The PRO Act goes well beyond each of those previous proposed labor law reforms. It’s a total reset. If it ever becomes law, it would profoundly change the balance of power by putting workers and employers on more equal footing.
What the “Protect the Right to Organize Act” would do
- Real penalties when employers fire workers for supporting a union Today, employers face no penalty when they illegally fire workers for supporting a union. At worst, they must pay back the wages fired workers lost–minus the wages they went on to earn elsewhere! That’s no deterrent. The PRO Act allows civil penalties of up to $50,000 per violation plus actual damages, gives wronged workers themselves the right to sue, and provides for swift temporary reinstatement of fired workers (while their cases are being adjudicated). And if an employer’s unlawful conduct changed the outcome where a union previously had majority support, the PRO Act requires the employer to recognize and bargain with the union.

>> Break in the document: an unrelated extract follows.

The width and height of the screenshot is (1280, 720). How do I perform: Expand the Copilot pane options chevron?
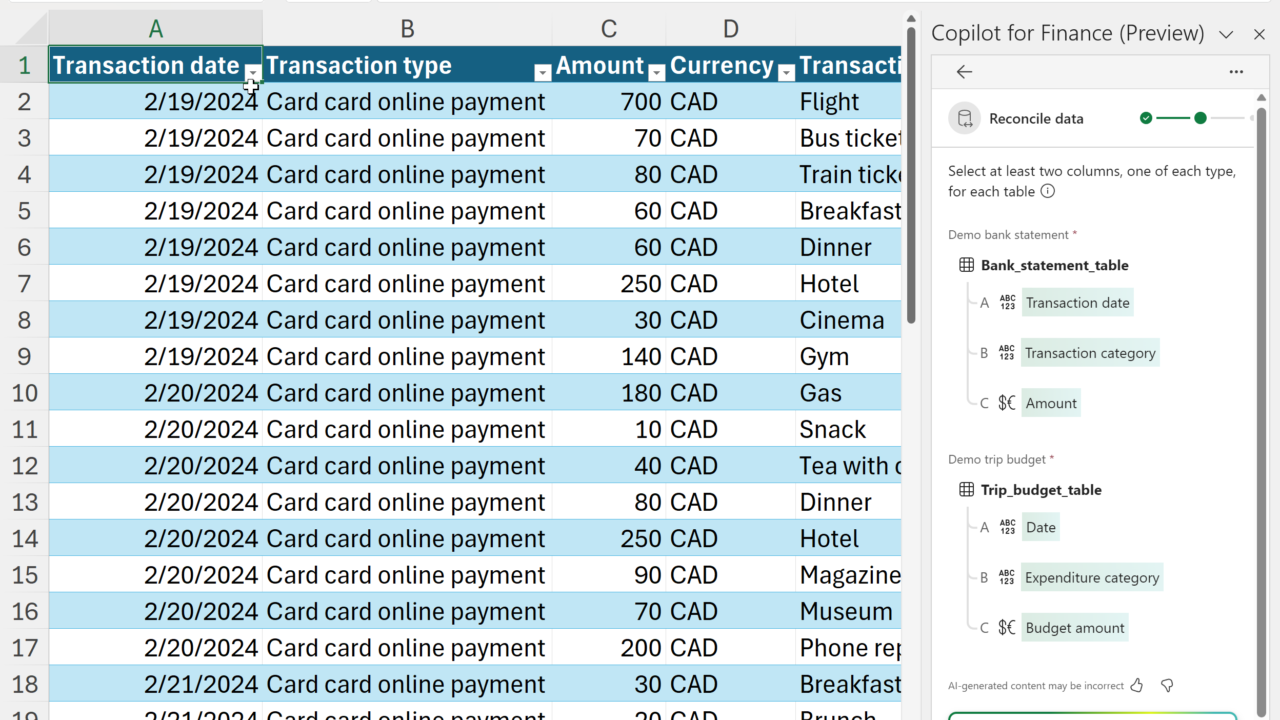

- Ban captive audience meetings Today a standard feature of the employer anti-union campaign is the “captive audience” meeting, in which workers are required to attend demoralizing hours-long meetings where managers and consultants berate the union and intimidate its supporters. The PRO Act bans those, bringing America into line with the labor standards of most of the rest of the world.
- End employers’ ability to delay union elections with legal maneuvers Anti-union employers want as much time as possible to use their power in the workplace to talk workers out of unions. The PRO Act would restore an Obama-era rule change that says employers’ legal and procedural challenges can be dealt with AFTER workers vote.
- Codify 21st century contact information For more than 60 years, the law has required an employer to provide a union workers’ names and addresses before a scheduled union election. In 2014, the NLRB updated that to include job classifications, telephone numbers, and email addresses. The PRO Act locks in that new rule.
- Strengthen workers right to strike The PRO Act makes it clear that if workers have the right to strike, that means they’re allowed to strike intermittently, and can’t be permanently replaced by an employer.
- Legalize solidarity Current law says union workers can only put pressure on their direct employer, not another company — even if that other company holds real sway over their employer and could help settle the dispute. The PRO Act would lift the ban on so-called “secondary boycotts.”
- First contract mediation/arbitration More than half the time, workers who vote to unionize still don’t have a collective bargaining agreement a year later. To end employer stalling tactics and help workers get a first contract, the PRO Act would allow either side to initiate mediation and binding arbitration, in which the contract is decided by neutral arbitrator if the two sides can’t agree.
- Invalidate “right to work” Federal labor law requires private sector unions to represent all workers in a bargaining unit, but 27 states have passed laws saying that the one thing they can’t negotiate in a union contract is a requirement that all represented workers to share union’s costs to negotiate and enforce the contract. These so called ‘right-to-work’ laws are meant to keep unions poorly funded and weak. The PRO Act would strike them down.
- Union rights for more workers Employers routinely classify workers as independent contractors, temps, or supervisors to deprive them of their union rights. The PRO Act would stop that.